The pick-up in growth reflected the resilience of the domestic market as overseas demand was impacted by the ongoing economic weakness of the Eurozone and the euro-sterling exchange rate, according to financial information provider Markit.
At 53.2 in October, recovering from September's 17-month low of 51.5, the seasonally adjusted Markit/CIPS Purchasing Manager's Index (PMI) remained above the neutral 50.0 mark for the 20th consecutive month. The latest reading is slightly above the third quarter average of 53.0.
Manufacturing production rose for the 19th successive month in October. Although the rate of expansion remained below the average for the year to date, it nonetheless recovered from September's low to reach a three-month high. The latest scaling up of output was underpinned by improved inflows of new work and efforts to clear outstanding business.
Lee Hopley, chief economist at EEF, the manufacturers' organisation, said: "UK manufacturing continues to look pretty resilient with the PMI in expansionary territory despite the on-going economic challenges in major European markets. With domestic demand providing a good boost to production levels across a wide base of manufacturing activities, we should see the sector post its seventh consecutive quarter of growth in the final three months of this year.

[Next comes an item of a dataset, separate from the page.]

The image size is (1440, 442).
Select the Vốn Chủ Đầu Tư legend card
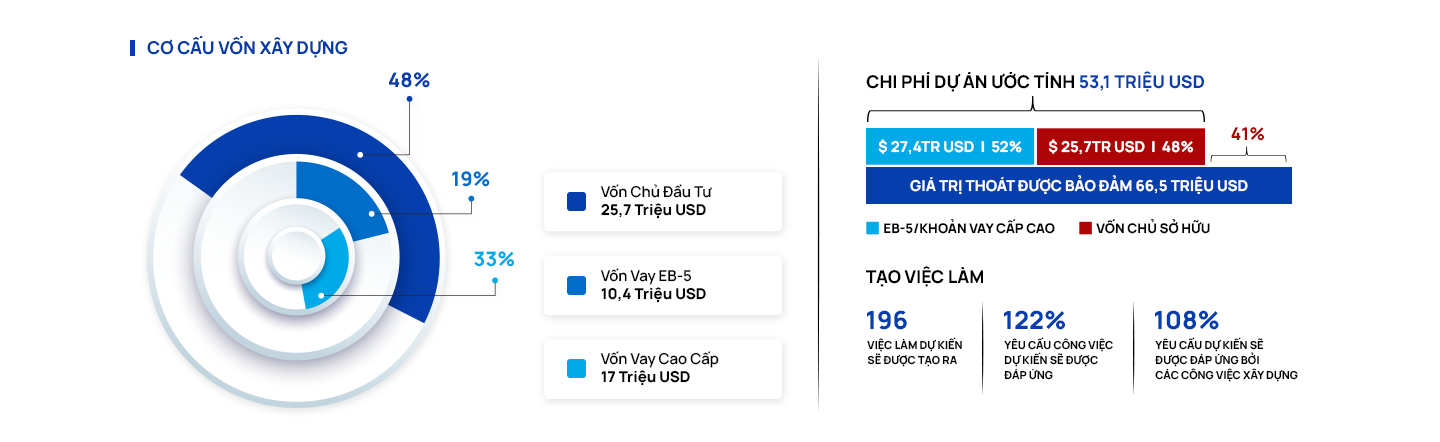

"This sustained run of positive data from the sector should continue to support some rebalancing of activity across the economy – a process that government policies must continue to promote in the coming months."
Manufacturing employment rose further during October. The continuation of the current spell of job creation is a positive in itself, but it is worth noting that the rate of increase slipped to its second slowest since last June. Staffing numbers rose sharply at SMEs, but were held steady at larger scale producers.
David Richardson, head of manufacturing at Lloyds Bank Commercial Banking, mid markets, said: "Manufacturers are resilient and have shown that the sector can respond to wobbles in the economy and get growth back on the agenda."
However, he warned: "Company bosses will need to keep a keen eye on their finances, particularly in managing working capital, to accommodate fluctuating production if they are to see themselves through the next few months of instability."
Rob Dobson, senior economist at Markit, added: "It is positive to see the sector break its recent sequence of slower growth. Continued growth of employment, especially at SMEs, suggests that the recovery in the labour market is holding sway. Another positive is the continued resilience of the domestic market...
"However, this was partly offset by a further drop in new business from overseas, as exporters were hit by a near-stagnant Eurozone economy and a relatively strong euro-sterling exchange rate. Reports from companies mentioning slower inflows of new business from markets such as the US and China also paint a less than rosy picture for exports moving forward."